(related to Problem: The Dutchmen's Wives)

The money paid in every case was a square number of shillings because they bought $1$ at $1$s., $2$ at $2$s., $3$ at $3$s., and so on. But every husband pays altogether $63$s. more than his wife, so we have to find in how many ways $63$ may be the difference between two square numbers. These are the three only possible ways: the square of $8$ less the square of $1,$ the square of $12$ less the square of $9,$ and the square of $32$ less the square of $31.$ Here $1,$ $9,$ and $31$ represent the number of pigs bought and the number of shillings per pig paid by each woman, and $8,$ $12,$ and $32$ the same in the case of their respective husbands. From the further information given as to their purchases, we can now pair them off as follows: Cornelius and Gurtrün bought $8$ and $1;$ Elas and Katrün bought $12$ and $9;$ Hendrick and Anna bought $32$ and $31.$ And these pairs represent correctly the three married couples.

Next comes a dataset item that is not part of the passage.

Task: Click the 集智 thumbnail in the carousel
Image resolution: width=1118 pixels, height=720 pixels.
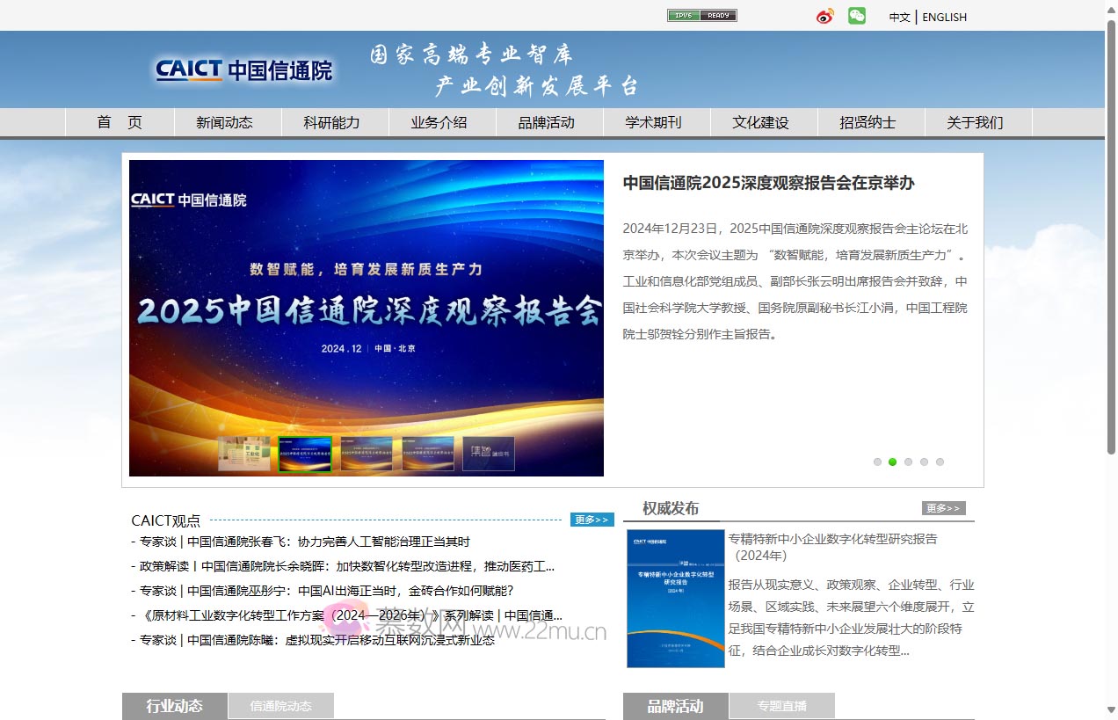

The reader may here desire to know how we may determine the maximum number of ways in which a number may be expressed as the difference between two squares, and how we are to find the actual squares. Any integer except $1,$ $4,$ and twice any odd number, may be expressed as the difference of two integral squares in as many ways as it can be split up into pairs of factors, counting $1$ as a factor. Suppose the number to be $5,940.$ The factors are $2^2.3^3.5.11.$ Here the exponents are $2,$ $3,$ $1,$ $1.$ Always deduct $1$ from the exponents of $2$ and add $1$ to all the other exponents; then we get $1,$ 4, $2,$ 2, and half the product of these four numbers will be the required number of ways in which $5,940$ may be the difference of two squares — that is, $8.$ To find these eight squares, as it is an even number, we first divide by $4$ and get $1485,$ the eight pairs of factors of which are $1 \times 1485,$ $3 \times 495,$ $5 \times 297,$ $9 \times 165,$ $11 \times 135,$ $15 \times 99,$ $27 \times 55,$ and $33 \times 45.$ The sum and difference of any one of these pairs will give the required numbers. Thus, the square of $1,486$ less the square of $1,484$ is $5,940,$ the square of $498$ less the square of $492$ is the same, and so on. In the case of $63$ above, the number is odd; so we factorize at once, $1 \times 63,$ $3 \times 21,$ $7 \times 9.$ Then we find that **half** the sum and difference will give us the numbers $32$ and $31,$ $12$ and $9,$ and $8$ and $1,$ as shown in the solution to the puzzle.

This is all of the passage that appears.